【重鎮安神薬】~竜骨・磁石・朱砂・琥珀~

14-(1) 重鎮安神薬(じゅうちんあんじんやく)

竜骨(りゅうこつ)

古代(新生代)の大型哺乳動物(馬類、犀類、鹿類、牛類、象類などの原動物)の化石化した骨
主として炭酸カルシウム、リン酸カルシウムなど
歯牙の化石は「竜歯」という

【性味】甘 渋 平(微寒)
【帰経】心 肝
【効能】鎮心安神 平肝潜陽 収斂固渋

①鎮心安神
心神不寧の動悸、不安、不眠、多夢、驚きやすいなどの症状に、酸棗仁遠志茯苓(茯神)などと用いられます。
特に竜歯は(収斂固渋の効能をもたず)重鎮安神に最も適するとされています。(安神定志丸)
②平肝潜陽
陰虚陽亢に対しては平肝潜陽にはたらきます。
陰虚のときに(甘と渋の性で)陰分を益し、浮かんできてしまう肝陽を潜ませて、肝を安定させます。
肝陽上亢の煩躁、頭痛、ふらつき、めまい、怒りっぽいなどの症状に、牡蛎、菊花、釣藤鈎、白芍などと用いられます。(鎮肝熄風湯)
③収斂固渋
収斂固渋の効能で、様々な「漏れる」症状に対して応用されます。
陽虚・気虚の自汗(ダラダラととまらない汗)、陰虚の盗汗(寝汗)、腎虚の遺精(夢精)、帯下(おりもの)、崩漏(月経過多)、脾虚の下痢など。
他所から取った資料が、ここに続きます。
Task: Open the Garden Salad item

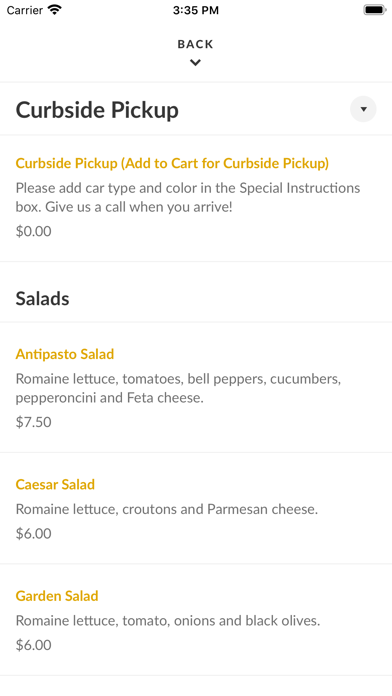Action: click(57, 596)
いずれの場合も、竜骨と牡蛎はよく一緒に使われます。(桂枝加竜骨牡蛎湯、柴胡加竜骨牡蛎湯
煎じる場合は先煎(成分が抽出されにくいので他の生薬よりも先に煎じておくこと)をします。

磁石(じせき)

天然磁鉄鉱の鉱石(主成分は四酸化三鉄Fe3O4など)

【性味】辛 鹹 寒
【帰経】肝 心 腎
【効能】潜陽安神 聡耳明目 納気平喘

①潜陽安神
竜骨と同様に、重鎮安神薬として、心神不安による動悸、不眠、不安、驚きやすいなどの症状、または陰虚陽亢の煩躁、頭痛、めまい、ふらつきなどに用いられます。
磁石はよく朱砂と一緒に使われます。(→磁朱丸)
②聡耳明目
腎や肝を養う効果を利用して、肝腎陰虚の耳鳴り、難聴、目の乾き、視力低下などに、熟地黄、山薬、山茱萸、五味子などと用いることができます。
③納気平喘
また(質的に重いこともあり)肺気を下に引き降ろすことができる考えられ、腎不納気の喘息(吸気性呼吸困難)に五味子や胡桃肉などと併用して応用されます。
その他
毒性のある朱砂の代用品として用いられていたことがあります。
脾胃を損ないやすいので長期間の服用は避けた方がよいです。

朱砂(しゅしゃ)

硫化水銀HgSを含んでいる天然辰砂鉱石(シナバー)
別名:辰砂、丹砂、赤色硫化水銀、賢者の石など

【性味】甘 寒
【帰経】心
【効能】鎮心安神 清熱解毒

数十年以上前までは日本でも生薬として使用されていたらしい。
有機水銀などと比べると毒性は低いのかもしれませんが、現在日本で薬として使われることは(余程のことでない限り)無いのではないかと思われます。
中薬的には、性質が強い寒性なので、心火亢盛の心煩、不安、不眠、驚悸などに対する要薬とされています。(朱砂安神丸)

琥珀(こはく)

地下に埋没した古代のカエデやマツなどの樹脂が化石化したもの(アンバー)

【性味】甘 平
【帰経】心 肝 膀胱
【効能】鎮惊(驚)安神 活血散瘀 利尿通淋

鎮惊(驚)安神・・
酸棗仁や夜交藤などと配合して心神不寧の動悸、不安、不眠などに。
または朱砂や全蠍などと配合して癲癇あるいは驚風(驚きや恐れによる痙攣)に。
活血散瘀・・
当帰などと配合して血瘀による閉経(無月経)や癥瘕(腹腔内の腫瘤)に。
利尿通淋・・
木通金銭草車前子など適当なものと配合して膀胱湿熱の排尿痛や血尿、尿路結石などに。